Bored to Death, les nouveaux détectives
Lorsqu’il créa son Nestor Burma en 1942, Léo Malet eut l’opportune idée de baptiser ses (més)aventures Les Nouveaux Mystères de Paris – les originaux étant ceux d’Eugène Sue. Similairement, on qualifierait volontiers Bored to Death de Nouveaux Mystères de New York ou à tout le moins de Mystères du Nouveau New York. En 2008, date à laquelle débute la diffusion de la série, la Grosse Pomme n’a plus grand-chose à voir avec la ville que décrivait Taxi Driver 30 ans auparavant. Après 2 mandats de Rudy Giuliani, d’application inflexible de la fameuse « théorie de la vitre brisée » et de gentrification galopante, New York ressemble davantage à un Disneyland bobo qu’à un dédale de rues coupe-gorge. C’est sur ce terrain de jeu que s’amuse la série, en s’aventurant tantôt dans le cossu quartier de Brooklyn, tantôt dans les cabarets russes de Brighton Beach. L’époque a changé : le détective privé a laissé tomber le chapeau mou, ne se déplace plus dans de rugissants bolides mais court les correspondances dans le métro, et, s’il écluse toujours autant les whiskies dans les bars, sa consommation d’alcool devient un problème. (Jonathan Ames, le créateur de Bored to Death, a consacré à ce mal un beau roman graphique au titre explicite : Alcoolique).

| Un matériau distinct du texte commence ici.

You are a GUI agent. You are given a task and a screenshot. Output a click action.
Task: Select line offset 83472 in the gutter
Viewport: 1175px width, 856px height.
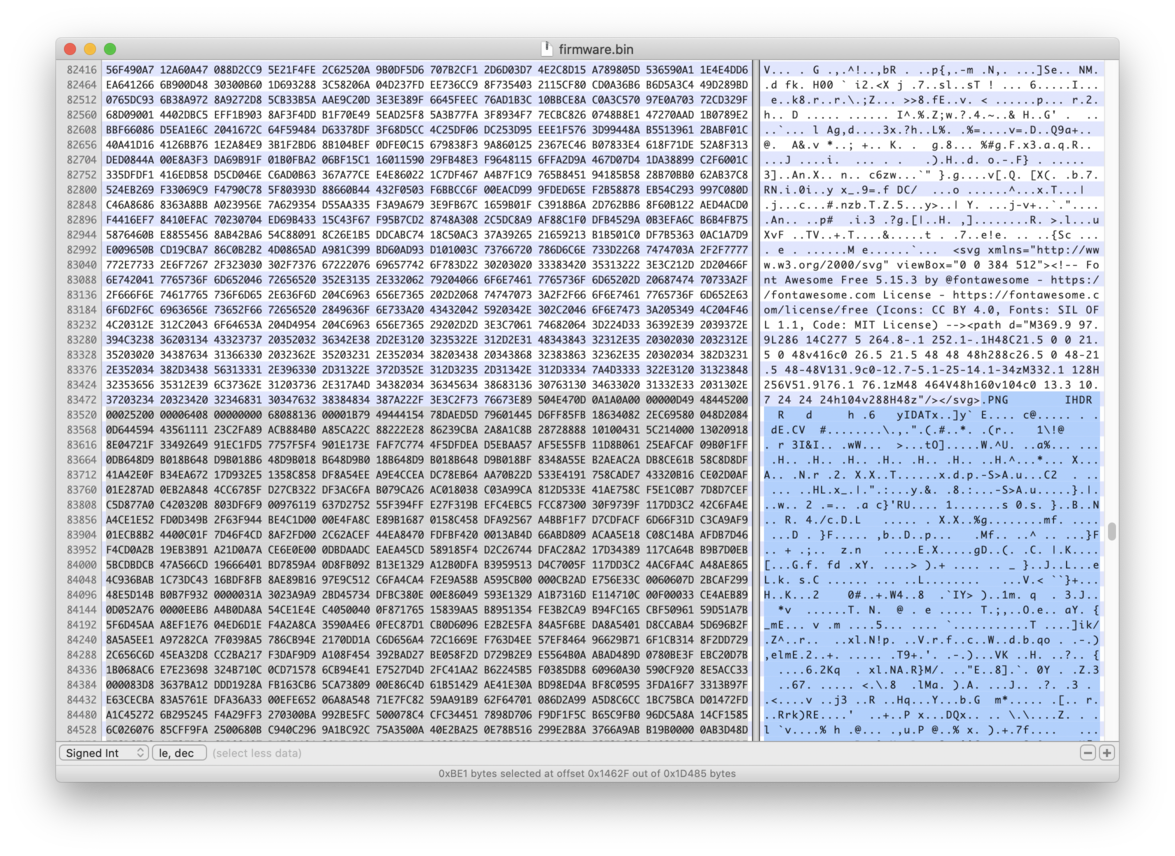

Bored to Death est ce qu’on appellerait volontiers une série d’auteur. D’abord parce que Ames bénéficie de la formidable liberté offerte par la chaîne HBO avec sa politique maison. Ensuite parce que la série est bavarde, nombriliste – le héros de la série se nomme lui aussi Jonathan Ames –, poseuse. Et que je te cite Fitzgerald et Hemingway dans le texte. Et que je te fais apparaître Jim Jarmusch pour un caméo gratuit. Mais qu’importe : à chaque péripétie des aventures romantico-érotico-comiques des 3 héros, on s’étonne à retomber raide dingue d’eux – il faut croire que le charme excuse tout. Car Bored to Death a la brillante idée de reposer sur 3 acteurs irrésistibles : Jason Schwartzman, héraut des films de son pote Wes Anderson, Zach Galifianakis, qui a depuis explosé dans Very Bad Trip, et surtout Ted Danson, grand acteur (1, 89 m) et légende de la sitcom. Loin de la cavalerie télévisuelle et de son barouf digne des trompettes de Jéricho, Bored to Death s’entête à jouer sa propre sarabande, souple et entraînante comme un solo de clarinette.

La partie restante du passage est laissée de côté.